AIM OF THE EXERCISE: Copy the records starting at the line that contains "This screenshot has" and ending after the line that contains "[x=443, y=4]", keeping every character unchanged.

# START OF TASK MATERIAL

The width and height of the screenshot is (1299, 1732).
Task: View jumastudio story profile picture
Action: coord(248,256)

# END OF TASK MATERIAL
# START OF TASK MATERIAL

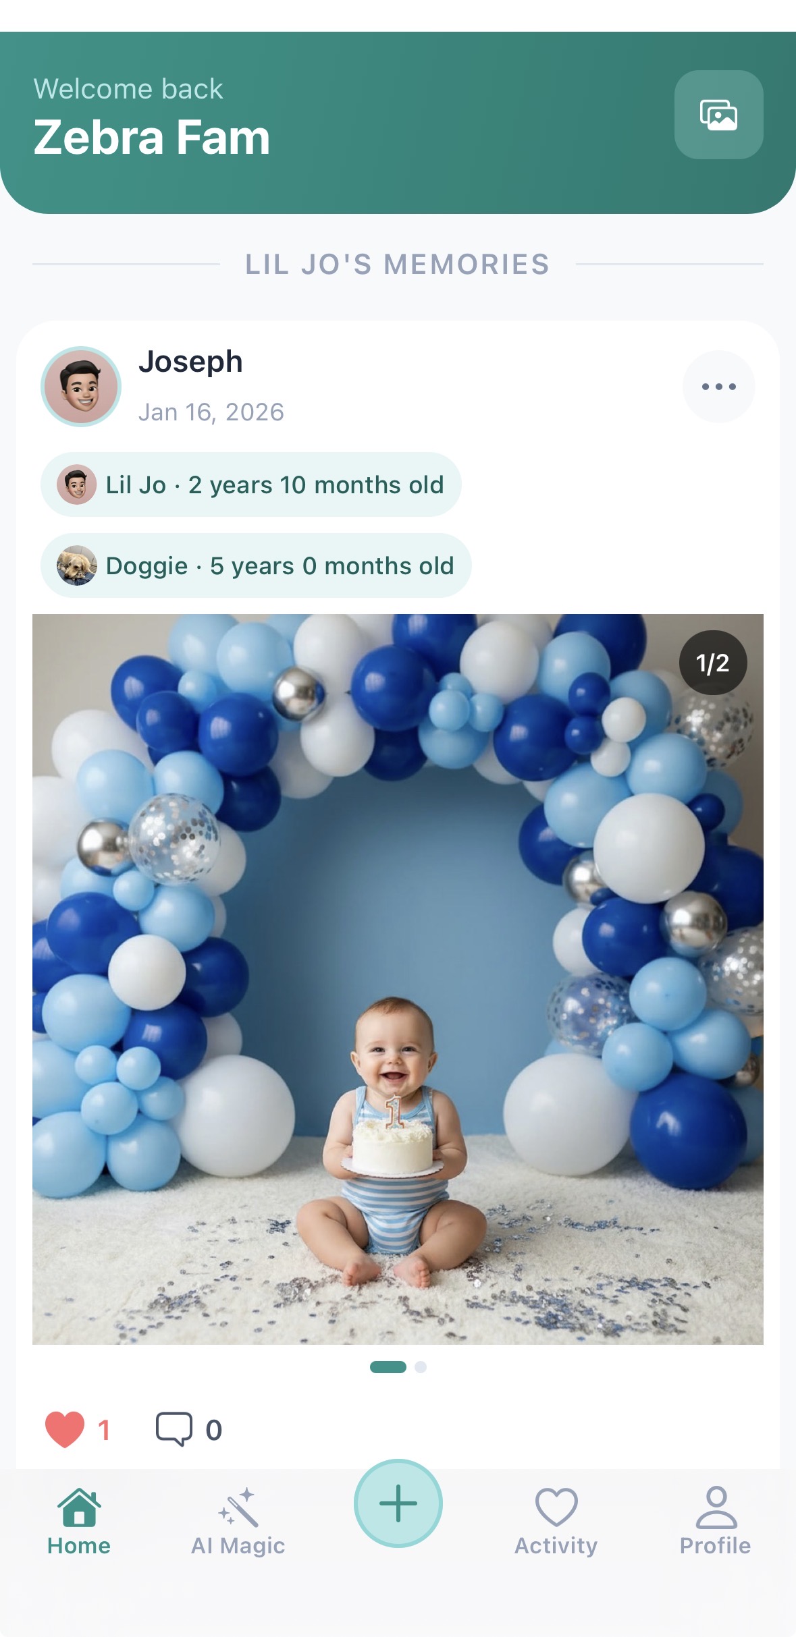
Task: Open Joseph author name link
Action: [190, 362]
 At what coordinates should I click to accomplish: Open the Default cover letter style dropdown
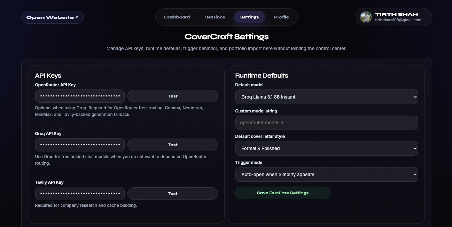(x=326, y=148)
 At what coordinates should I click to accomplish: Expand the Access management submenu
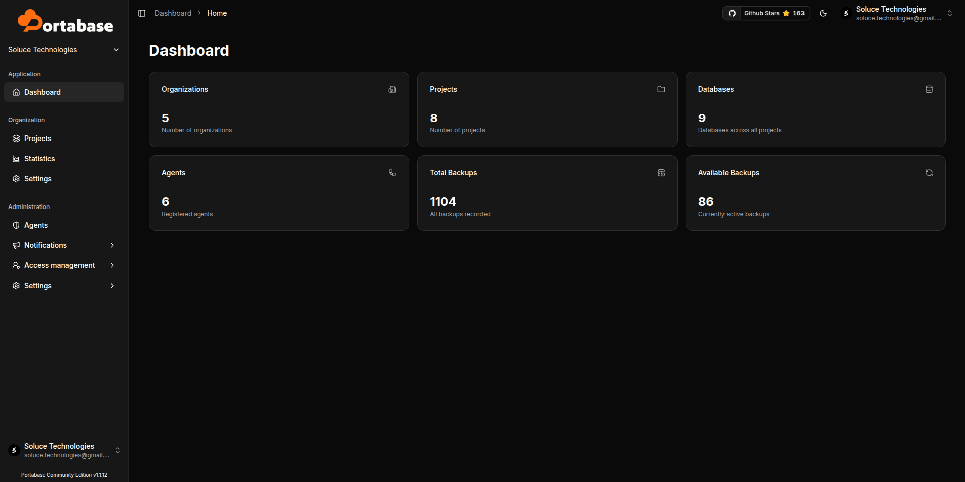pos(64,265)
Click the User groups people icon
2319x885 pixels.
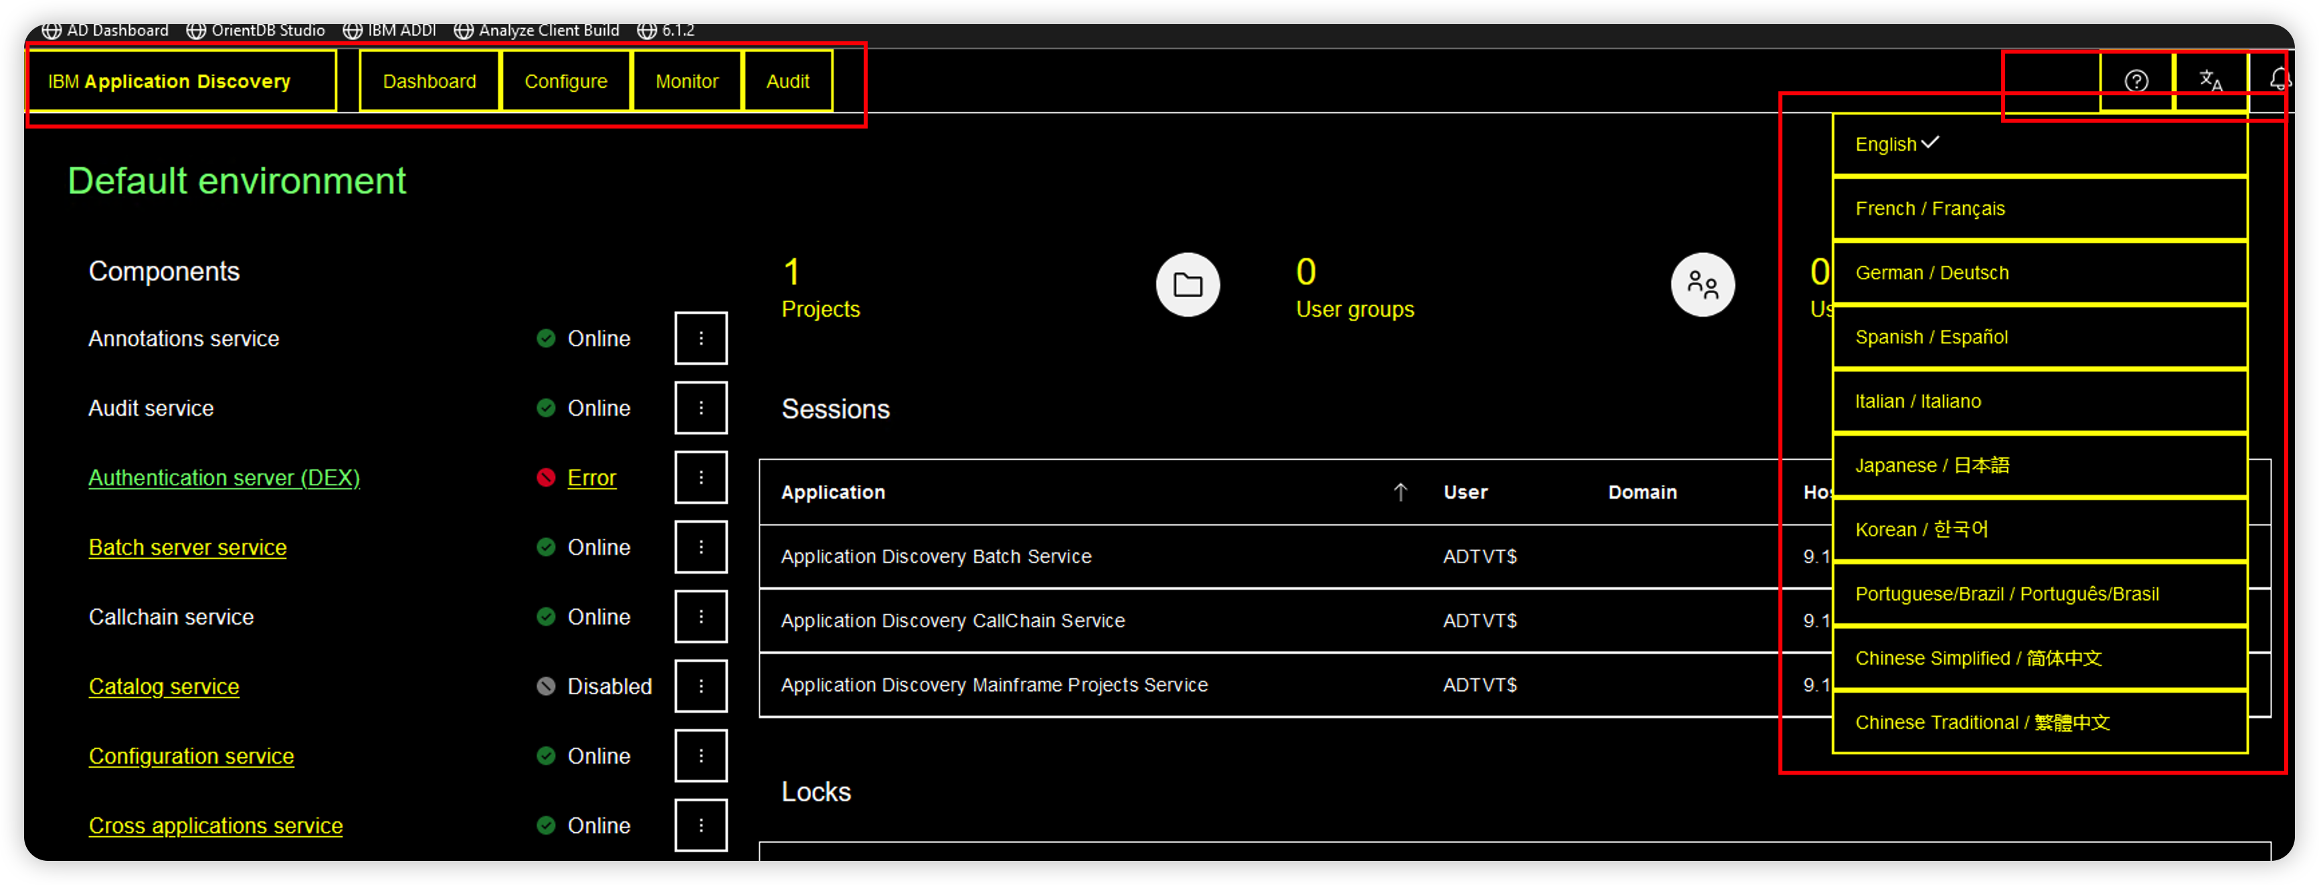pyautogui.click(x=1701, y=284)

# END OF TASK MATERIAL
# START OF TASK MATERIAL

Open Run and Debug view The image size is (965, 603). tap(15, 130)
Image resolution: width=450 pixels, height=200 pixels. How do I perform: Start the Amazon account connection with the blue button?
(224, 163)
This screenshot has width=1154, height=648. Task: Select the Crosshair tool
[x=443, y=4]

# END OF TASK MATERIAL

OUTPUT FOR THIS EXERCISE:
This screenshot has width=1154, height=648. Task: Select the Crosshair tool
[x=443, y=4]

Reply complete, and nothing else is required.